QUOTED PASSAGE:
>> Start

Today we interview Brian Mitchell, the award-winning play write of “The Ornate Johnsons”, “Spy”, “The Ministry of Biscuits” and now, “The October Revolutions”. Showing at The Nightingale Theatre, this bitter-sweet comedy of love is on for one night only on the 23rd May, with two showings, one at 7.00 pm with a later showing at 9.30 pm.
Brian is also appearing in UP YOURS To the Festival! with fellow mirth maker, Jerry Rulf at the Latest Music Bar on the 6th, 13th and 20th May at 9.30 pm each evening. So let’s chat with Brian…
1. What inspired you to become a play writer, performer and entertainer?
It was watching the wonderful Anthony Asquith/Michael Redgrave film of Rattigan’s, The Browning Version when I was about eight years old. On Saturdays I would stay with my Grandma and we would watch the matinee double bill on BBC 2 together. They always played old classic movies. I developed a preference for anything black and white, as they seemed higher quality, but this film in particular got to me. I found it deeply moving and it made me want to become a writer.
2. What’s your show about and what should the public expect from your show at the 2009 Brighton Festival Fringe?

>> End

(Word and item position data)
>> Start

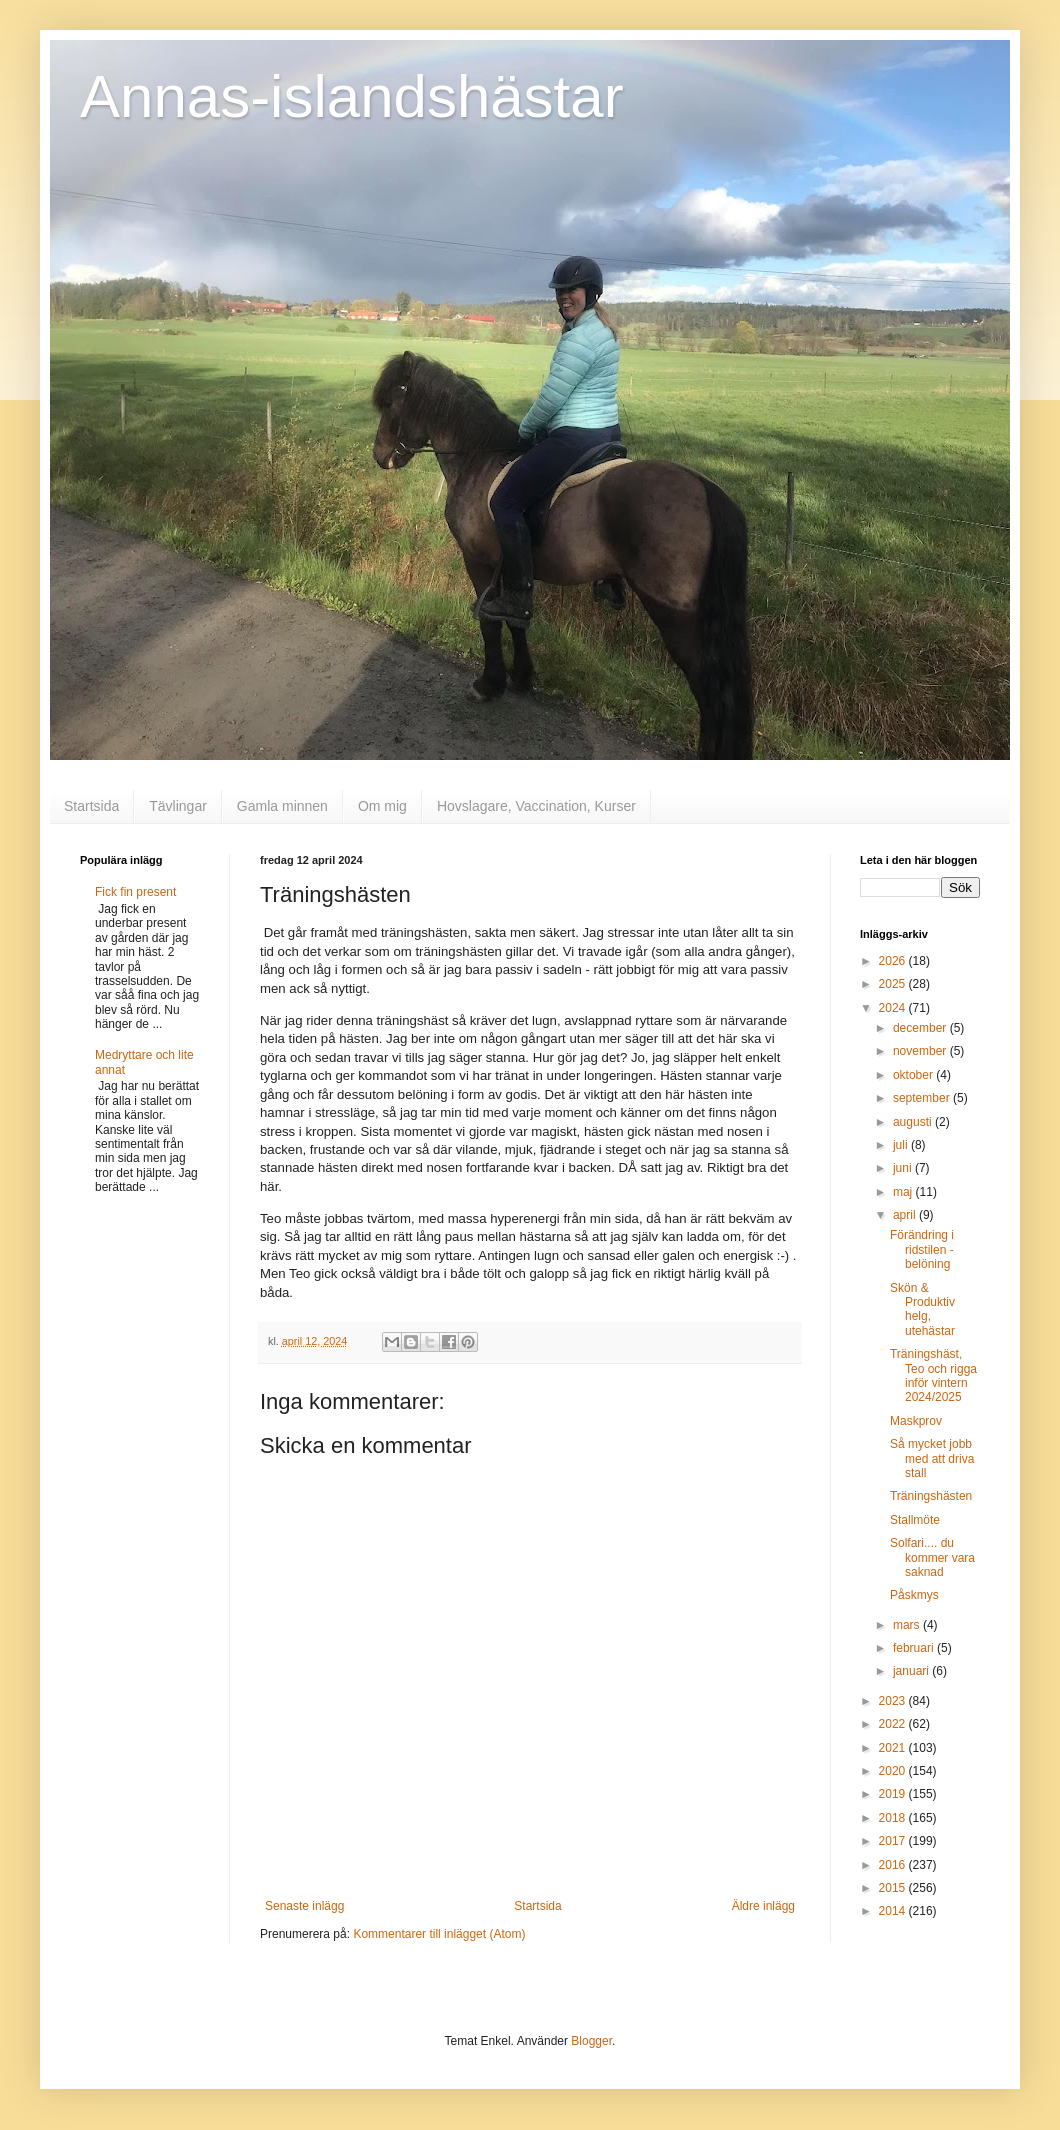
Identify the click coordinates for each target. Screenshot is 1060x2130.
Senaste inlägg (304, 1906)
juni (904, 1168)
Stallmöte (915, 1520)
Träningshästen (931, 1496)
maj (904, 1192)
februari (915, 1648)
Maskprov (916, 1421)
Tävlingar (178, 806)
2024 (894, 1008)
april (906, 1215)
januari (912, 1671)
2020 (894, 1771)
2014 (894, 1911)
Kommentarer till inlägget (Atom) (439, 1934)
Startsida (91, 806)
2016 (894, 1865)
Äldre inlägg (763, 1906)
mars (908, 1625)
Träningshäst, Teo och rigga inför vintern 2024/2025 (933, 1375)
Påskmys (914, 1595)
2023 (894, 1701)
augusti (914, 1122)
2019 (894, 1794)
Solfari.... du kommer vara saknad (932, 1557)
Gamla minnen (282, 806)
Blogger (591, 2041)
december (921, 1028)
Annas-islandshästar (352, 96)
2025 (894, 984)
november (921, 1051)
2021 (894, 1748)
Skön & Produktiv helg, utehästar (922, 1309)
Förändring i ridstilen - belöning (922, 1249)
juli (902, 1145)
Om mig (382, 806)
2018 (894, 1818)
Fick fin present (135, 892)
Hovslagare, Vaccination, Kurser (536, 806)
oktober (914, 1075)
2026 (894, 961)
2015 (894, 1888)
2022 (894, 1724)
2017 (894, 1841)
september (923, 1098)
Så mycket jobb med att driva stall (932, 1458)
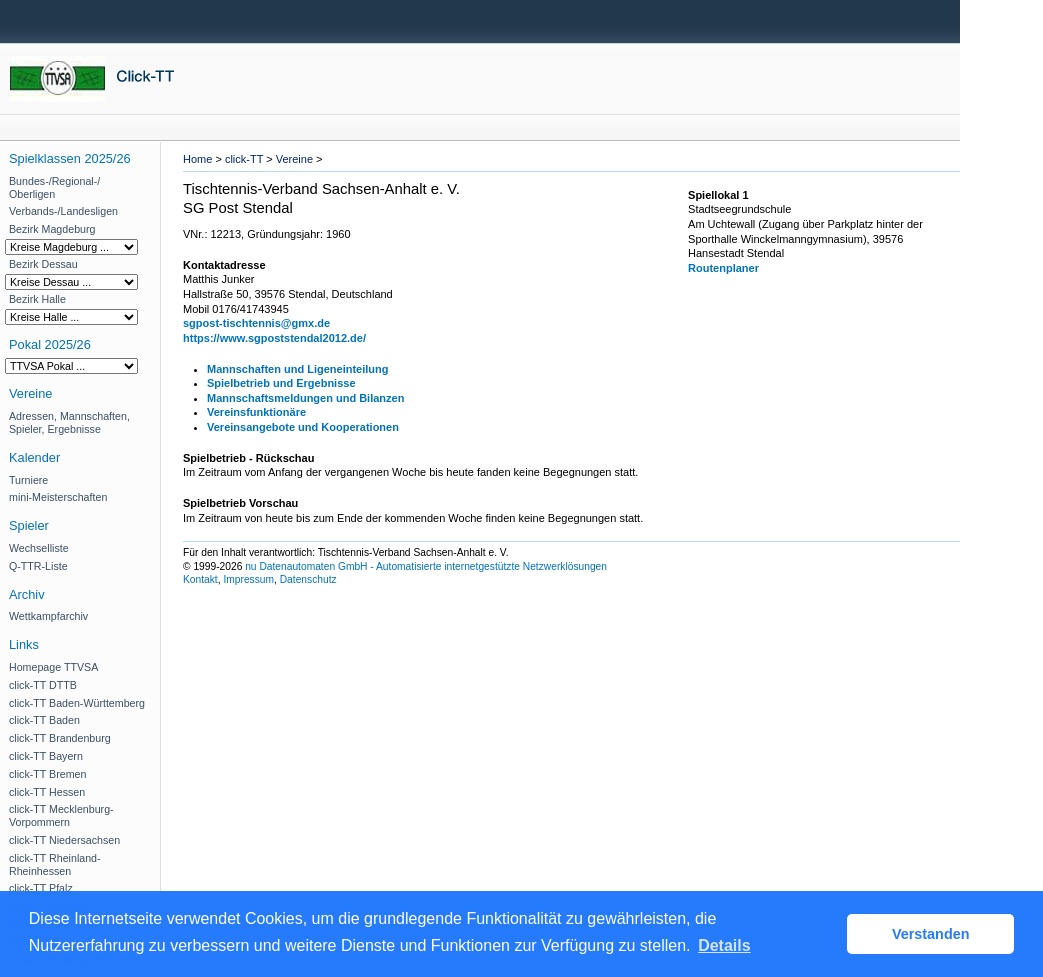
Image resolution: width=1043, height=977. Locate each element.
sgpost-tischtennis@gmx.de (256, 323)
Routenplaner (723, 268)
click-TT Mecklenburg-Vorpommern (61, 815)
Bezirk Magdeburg (52, 229)
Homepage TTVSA (53, 667)
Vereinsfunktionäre (256, 412)
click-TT (244, 159)
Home (197, 159)
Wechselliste (39, 548)
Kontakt (200, 579)
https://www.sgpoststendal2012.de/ (274, 338)
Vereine (294, 159)
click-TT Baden (44, 720)
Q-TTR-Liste (38, 566)
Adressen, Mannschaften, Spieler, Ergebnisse (69, 422)
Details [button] (724, 945)
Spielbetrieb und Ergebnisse (281, 383)
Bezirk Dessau (43, 264)
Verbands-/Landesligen (63, 211)
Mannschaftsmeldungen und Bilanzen (305, 398)
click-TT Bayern (46, 756)
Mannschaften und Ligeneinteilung (298, 369)
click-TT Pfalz (41, 888)
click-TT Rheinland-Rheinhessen (55, 864)
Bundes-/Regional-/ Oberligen (54, 187)
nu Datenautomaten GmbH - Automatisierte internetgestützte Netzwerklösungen (426, 566)
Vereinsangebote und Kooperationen (303, 427)
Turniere (28, 480)
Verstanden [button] (931, 934)
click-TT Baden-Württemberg (77, 703)
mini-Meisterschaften (58, 497)
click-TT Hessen (47, 792)
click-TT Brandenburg (60, 738)
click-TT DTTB (43, 685)
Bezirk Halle (37, 299)
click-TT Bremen (47, 774)
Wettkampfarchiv (48, 616)
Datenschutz (308, 579)
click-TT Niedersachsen (64, 840)
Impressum (248, 579)
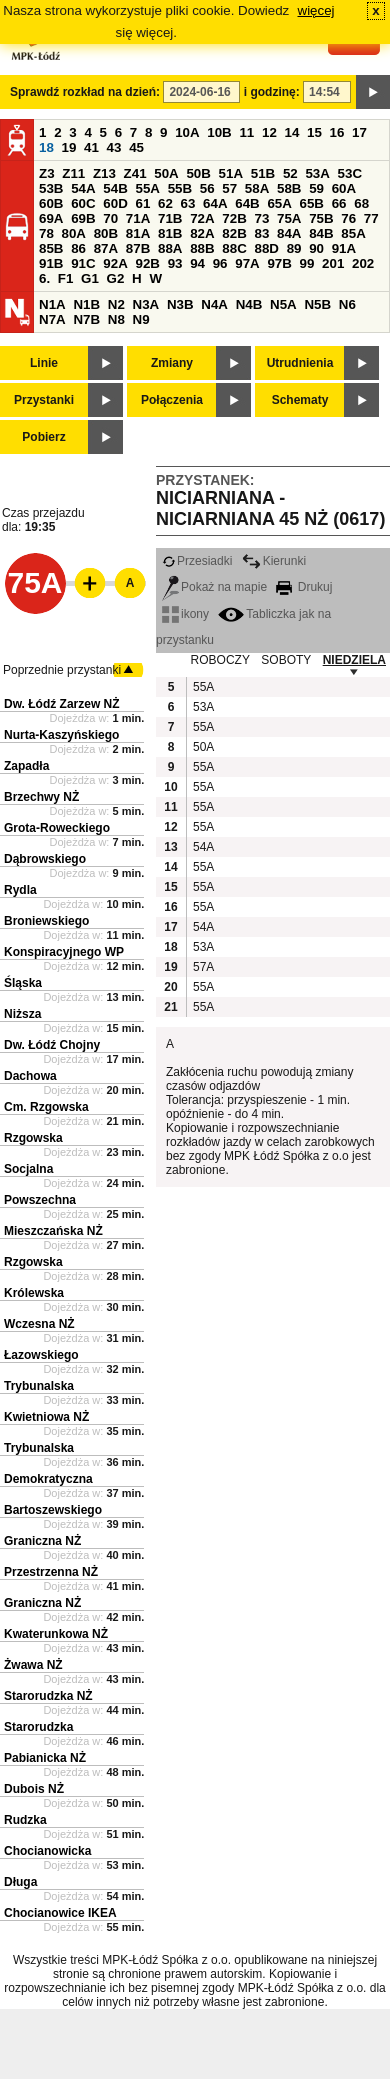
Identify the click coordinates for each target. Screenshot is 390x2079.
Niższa (22, 1014)
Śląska (23, 983)
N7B (86, 319)
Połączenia (172, 400)
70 (110, 218)
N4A (214, 304)
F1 (66, 278)
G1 (90, 278)
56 (207, 188)
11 (246, 132)
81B (170, 233)
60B (51, 203)
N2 (116, 304)
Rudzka (25, 1820)
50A (166, 173)
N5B (317, 304)
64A (215, 203)
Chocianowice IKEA (60, 1913)
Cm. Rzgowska (46, 1107)
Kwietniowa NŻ (46, 1417)
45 (136, 147)
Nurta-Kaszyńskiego (61, 735)
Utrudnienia (300, 363)
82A (202, 233)
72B (234, 218)
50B (198, 173)
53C (350, 173)
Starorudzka (38, 1727)
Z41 (135, 173)
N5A (283, 304)
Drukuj (304, 587)
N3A (146, 304)
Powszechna (40, 1200)
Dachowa (30, 1076)
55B (180, 188)
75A (289, 218)
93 (175, 263)
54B (115, 188)
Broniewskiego (46, 921)
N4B (249, 304)
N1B (86, 304)
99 (307, 263)
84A (289, 233)
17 (359, 132)
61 (142, 203)
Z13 (104, 173)
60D (115, 203)
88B (202, 248)
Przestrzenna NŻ (51, 1572)
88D (266, 248)
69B (83, 218)
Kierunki (274, 561)
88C (234, 248)
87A (106, 248)
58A (257, 188)
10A (187, 132)
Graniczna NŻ (42, 1541)
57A (203, 967)
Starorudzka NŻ (48, 1696)
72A (202, 218)
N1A (52, 304)
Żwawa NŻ (33, 1665)
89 (294, 248)
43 (114, 147)
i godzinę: (272, 92)
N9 (141, 319)
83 (261, 233)
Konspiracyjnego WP (64, 952)
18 (46, 147)
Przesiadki (197, 561)
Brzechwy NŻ (41, 797)
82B (234, 233)
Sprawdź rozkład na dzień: (85, 92)
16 (337, 132)
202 (363, 263)
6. (44, 278)
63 (188, 203)
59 (316, 188)
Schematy (300, 400)
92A (115, 263)
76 (348, 218)
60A (344, 188)
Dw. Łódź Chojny (52, 1045)
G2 (116, 278)
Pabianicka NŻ (45, 1758)
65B (312, 203)
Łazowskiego (41, 1355)
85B (51, 248)
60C (83, 203)
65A (279, 203)
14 (292, 132)
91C (83, 263)
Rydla (20, 890)
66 (339, 203)
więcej (316, 10)
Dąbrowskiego (45, 859)
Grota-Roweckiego (57, 828)
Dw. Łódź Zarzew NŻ (62, 704)
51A (231, 173)
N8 (116, 319)
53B (51, 188)
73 (261, 218)
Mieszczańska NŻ (53, 1231)
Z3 (47, 173)
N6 (347, 304)
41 (91, 147)
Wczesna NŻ (39, 1324)
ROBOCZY (220, 660)
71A (138, 218)
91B (51, 263)
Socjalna (28, 1169)
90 (316, 248)
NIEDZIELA (354, 660)
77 (371, 218)
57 (229, 188)
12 (269, 132)
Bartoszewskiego (53, 1510)
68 (361, 203)
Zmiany (172, 363)
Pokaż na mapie (214, 587)
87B (138, 248)
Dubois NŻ (34, 1789)
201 (333, 263)
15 (314, 132)
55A (147, 188)
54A (83, 188)
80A (74, 233)
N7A (52, 319)
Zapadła (26, 766)
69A (51, 218)
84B (321, 233)
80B (106, 233)
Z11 (73, 173)
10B (219, 132)
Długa (20, 1882)
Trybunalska (39, 1386)
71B (170, 218)
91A (344, 248)
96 (220, 263)
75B (321, 218)
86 (78, 248)
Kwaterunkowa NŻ (56, 1634)
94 (197, 263)
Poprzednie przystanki (62, 670)
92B (147, 263)
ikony (185, 614)
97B (279, 263)
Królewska (34, 1293)
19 (69, 147)
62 (165, 203)
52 (290, 173)
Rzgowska (33, 1138)
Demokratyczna (48, 1479)
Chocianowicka (47, 1851)
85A (353, 233)
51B (263, 173)
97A (247, 263)
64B (247, 203)
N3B (180, 304)
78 (46, 233)
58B (289, 188)
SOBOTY (286, 660)
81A (138, 233)
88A (170, 248)
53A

>> End

Carry on the interview with Brian Mitchell from the point where it ends, picking up right after the second question.

It’s about a love affair that doesn’t go anywhere – just round and round in circles. It takes place over three meeting in three parks over three Octobers – including the Blue Peter Italian Sunken garden. The best thing I can do is quote some of the comments the play has received:
“The October Revolutions is a beautifully felt yet painfully real play, made with all the ingredients that go into a good piece of theatre: humour, believability, passion and grace. It’s a love story that any of us who have banged our heads against the wall of incompatibility, with bloody, forehead flattening results, will recognize and yet this production, with strong performances from it’s two young actors, far from perpetuating a head ache, is funny, poignant, skillfully crafted and well worth a watch.”
Maggie Neville (writer “The Grizzled Skipper”)
“The play feels full of this sense of the characters being out of time with each other. Their frustrations and longings reflect our own as they yearn for, but never manage to achieve the connection they desire.
Somehow we know from the start they are not destined for each other, but it doesn’t stop us from wondering if somehow it might still all work out. We are as foolish and hopeful in love as the characters.
October Revolutions is funny, tender and moving, yet doesn’t shy away from the little cruelties and lies that undermine trust in a relationship, or the violence of feeling that sits beneath our language sometimes. It seems to reveal the anatomy of so many present moments free of the fog of nostalgia, yet still in celebration of the tremendous pain and joy of LOVE!”
Rachel Blackman (writer/performer of The Art of Catastrophe and The Maydays)
“The script remains a delight. The relationship at the play’s centre is enormously frustrating and that is what provides the fun; there are some very keen observations with laugh out loud moments. Yet it also has a bite that puts bitter ahead of sweet.”
Lisa Wolfe (producer – News form Nowhere)
3. What was the last Fringe or Festival you performed at and what was it like?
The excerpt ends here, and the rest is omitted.